Excerpted passage:
Victor Margolin
Two articles of significance appeared in my morning papers recently, one in The New York Times, a lengthy obituary for the courageous publisher Barney Rosset, and the other in the Business section of the Chicago Tribune, describing how Amazon has yanked 5,000 titles that belong to the Independent Publishers Group from its e-book library. The implications of the two articles and what they mean for freedom of speech in the United States are vast.
Barney Rosset challenged the boundaries of censorship throughout his career and won. He endured countless lawsuits in order to publish the likes of D.H. Lawrence’s Lady Chatterley’s Lover and Henry Miller’s Tropic of Cancer and to distribute the Swedish film I Am Curious (Yellow). Through his fearless editorial decisions, Rosset cleared the way for other publishers to bring to the public books that would have otherwise endured the harsh restrictions of public censors.
By contrast, Amazon, which is striving to become a publisher as well as an e-book distributor, has little feeling for what books the public should have access to except those that it publishes itself. Amazon has become the nation’s largest book retailer by default, riding the wave of digitalization that has sunk countless music stores, bookstores, and now also threatens movie theaters. In the case of the Independent Publishers Group, Amazon’s decision to pull 5,000 of its books was based on a financial dispute. As the largest e-game in town, Amazon, according to the publishing group’s president, Mark Suchomel, tried to beat down the prices it paid for the right to distribute IPG’s books. The dispute arose because of the unfairness of Amazon’s offer and IPG’s claim that succumbing to the media giant’s terms would impose a severe financial hardship on it.
Of course, IPG can still distribute its books through the few remaining independent bookstores as well as Barnes & Noble, but with the fall of Borders, bookstore survival remains fragile. Amazon has warred with other publishers and yanked their books just as it has fought with Barnes & Noble over the right of the latter to distribute Amazon’s proprietary material on its own e-book device, the Nook.
I recently returned from a trip to Morocco where as a visitor on a guided tour, I saw the country largely from a tourist’s vantage point – the bustling markets, Berber villages, craft cooperatives, and historic religious sites, all of which offered a pleasing kaleidoscopic panorama of Moroccan life. During the trip, our guide happened to loan me a copy of a French-language Moroccan magazine in which there was an editorial decrying the kingdom’s literary censorship. The editorial writer focused on a recent novel whose subject is homosexuality. The story concerns a military officer who has an affair with a male servant. The book was published in France but the Moroccan censors did not allow its distribution in Morocco.

Input data:
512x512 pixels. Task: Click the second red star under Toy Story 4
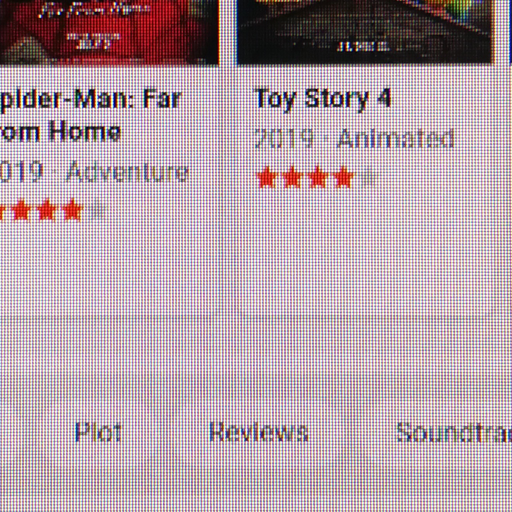[x=292, y=178]
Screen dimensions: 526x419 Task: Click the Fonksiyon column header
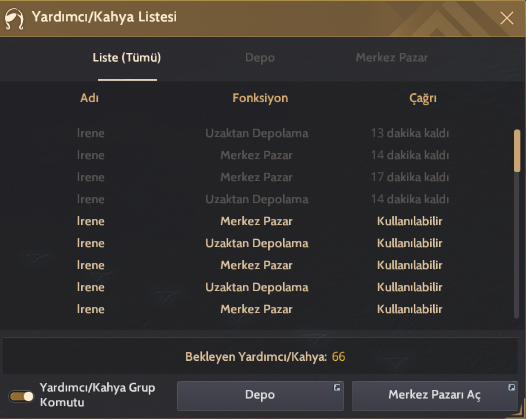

Your task:
Carry the essay on Barney Rosset, Amazon, and censorship forward from its last sentence, about the Moroccan censors.

Response area:
Although, Americans would like to feel that Barney Rosset liberated us from the harsh restrictions of censors and opened the way for a publishing business where anything goes, the growing power of Amazon as a distributor of books flies in the face of that freedom. While Amazon does not as far as I know censor books on the basis of their content, it does have the power to censor them for its own financial reasons, which amounts to the same result: the public does not have access to the books.
In Morocco, the censorship exists as a consequence of King Mohammad VI’s desire to preserve the morality of his country by banning homosexuality and consequently novels about it. In the United States, content is not the issue. Its purely business. King Mohammad VI is part of a dynasty that has been ruling Morocco for hundreds of years. Jeff Bezos has been the CEO of Amazon for only a few years but in that time has amassed inordinate power by capitalizing on the public fascination with new technology and its willingness to forsake prior forms of distributing cultural products for the convenience and financial economy of digital technology.
What the public does not realize is that it has sold its soul for a mess of pottage. By not supporting a system of distributed retail, which parallels the most efficient form of empowerment whether through political networking or cloud computing, Americans have enabled an omnivorous retailer to exercise the power of censorship that in a country like Morocco still belongs to the king. On paper, the United States remains a country of free speech but in practice, digital distribution behemoths, which operate as near monopolies, have been empowered to exercise the right to censorship without even caring about the content they are censoring.
Victor Margolin is Professor Emeritus of Design History at the University of Illinois, Chicago. He is currently working on a World History of Design to be published by Berg in London.